Mark As Completed Discussion

This is a summary of the original WebAssembly whitepaper, which can be found at this link.

Abstract

  • The maturation of the Web platform has given rise to sophisticated and demanding Web applications.
  • With that, efficiency and security of code on the Web have become more important than ever. Yet JavaScript as the only builtin language of the Web is not well-equipped to meet these requirements.
  • Engineers from the four major browser vendors have risen to the challenge and collaboratively designed a portable low-level bytecode called WebAssembly.
  • WebAssembly offers compact representation, efficient validation and compilation, and safe low to no-overhead execution.
  • WebAssembly is an abstraction over modern hardware, making it language-, hardware-, and platform-independent.

1. Introduction

  • The Web began as a simple document exchange network but has now become the most ubiquitous application platform.
  • JavaScript is the only natively supported programming language on the Web, its widespread usage unmatched by other technologies available only via plugins like ActiveX, Java, or Flash.
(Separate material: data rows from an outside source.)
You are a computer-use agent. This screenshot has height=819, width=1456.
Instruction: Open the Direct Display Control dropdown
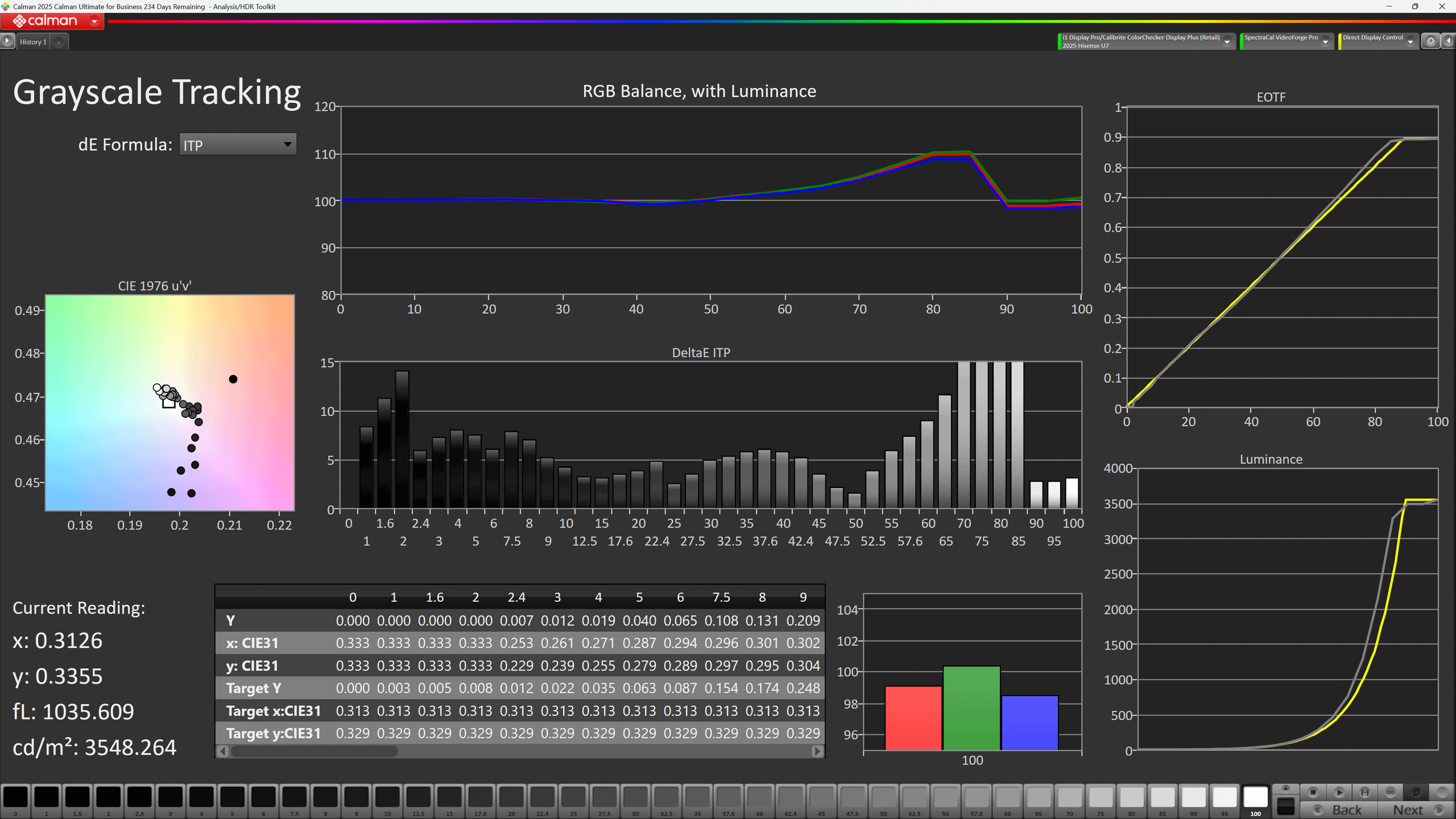click(1410, 42)
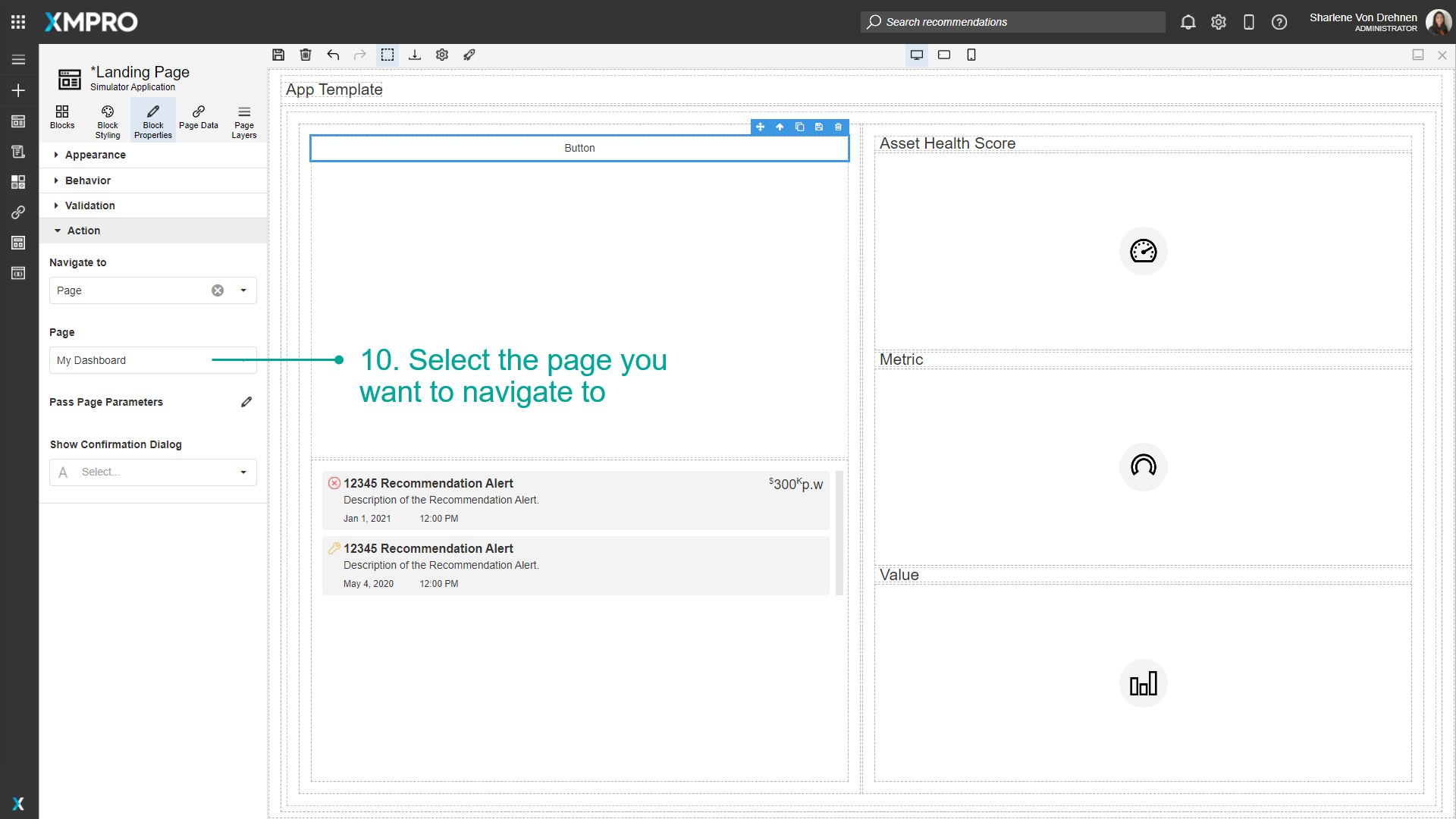The image size is (1456, 819).
Task: Delete the selected Button block
Action: [838, 127]
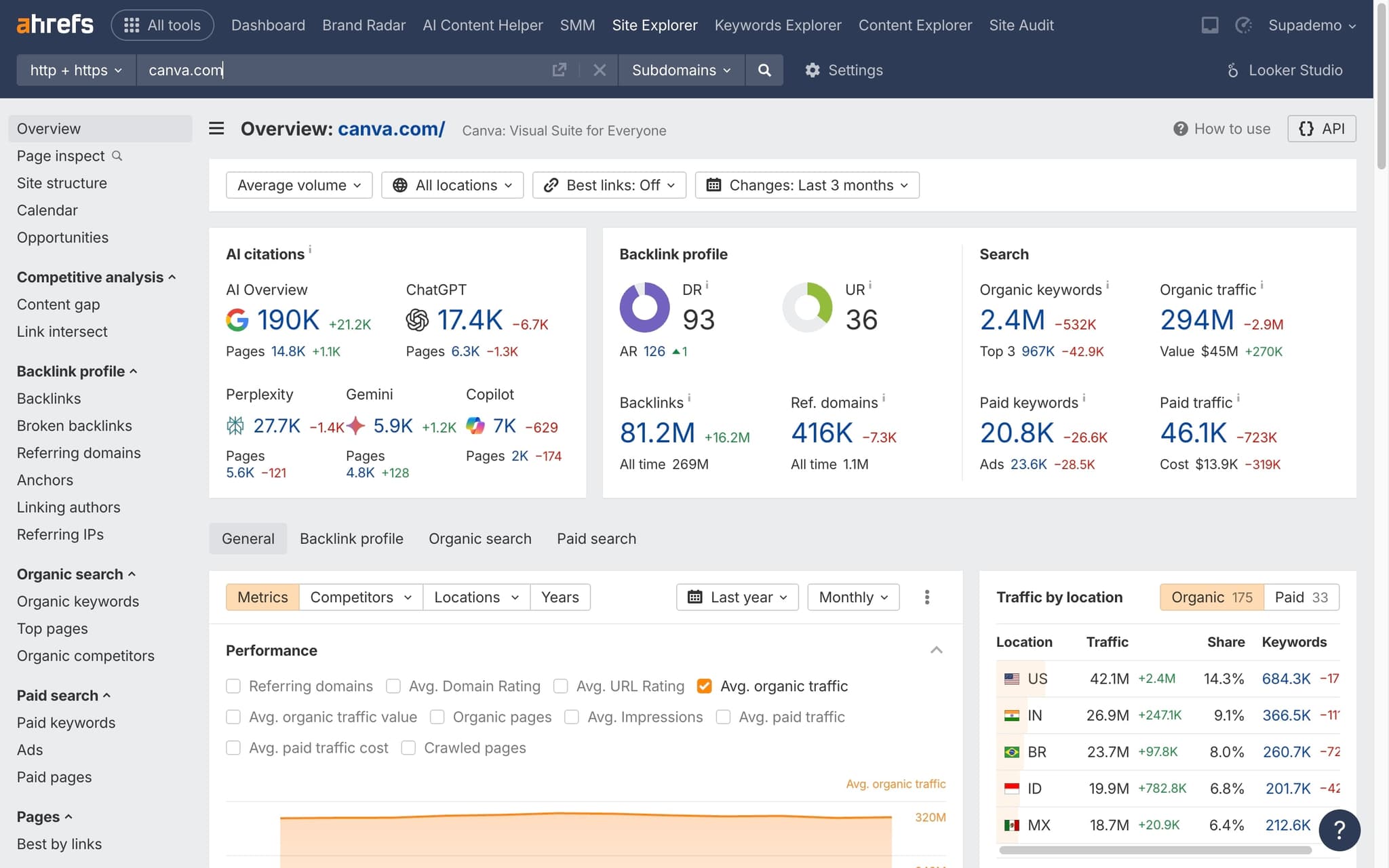The width and height of the screenshot is (1389, 868).
Task: Collapse the Performance chart section
Action: (937, 650)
Because of JavaScript's ubiquity, rapid performance improvements in modern VMs, and perhaps through sheer necessity, it has become a compilation target for other languages.
  • Still, JavaScript has inconsistent performance and several other pitfalls, especially as a compilation target.
  • WebAssembly addresses the problem of safe, fast, portable low-level code on the Web.
    1. Safe, fast, and portable semantics
    2. Safe and efficient representation
  • Safe
    1. Safety for mobile code is paramount on the Web.
    2. Since code originates from untrusted sources. Protection for mobile code has traditionally been achieved by providing a managed language runtime such as the browser's JavaScript VM or a language plugin. Managed languages enforce memory safety, preventing programs from compromising user data or system state.
  • Fast
    1. Low-level code like that emitted by a C/C++ compiler is typically optimized ahead-of-time.
    2. Native machine code, either written by hand or as the output of an optimizing compiler can utilize the full performance of a machine.
  • Portable

    1. The Web spans not only many device classes, but different machine architectures, operating systems, and browsers.
    2. Code targeting the Web must be hardware- and platform-independent to allow applications to run across all browsers and hardware types.
  • Compact

    1. The code that is transmitted over the network should be compact.
    2. Compact code can reduce load times, save potentially expensive bandwidth, and improve overall responsiveness.
  • Prior Attempts at Low-level Code on the Web
    1. Microsoft's ActiveX was a technology for code-signing x86 binaries to run on the Web.
    2. Native Client was the first system to introduce a sandboxing technique for machine code on the Web that runs at near-native speed.
    3. Emscripten is a framework for compiling mostly unmodified C/C++ applications to JavaScript and linking them with an execution environment implemented in JavaScript.
  • Contributions
    1. WebAssembly is the first industrial-strength language or VM that has been designed with a formal semantics from the start.
    2. While the Web is the primary motivation for WebAssembly, nothing in its design depends on the Web or a JavaScript environment.
    3. It is the result of an unprecedented collaboration across major browser vendors and an online community group to build a common solution for high-performance applications.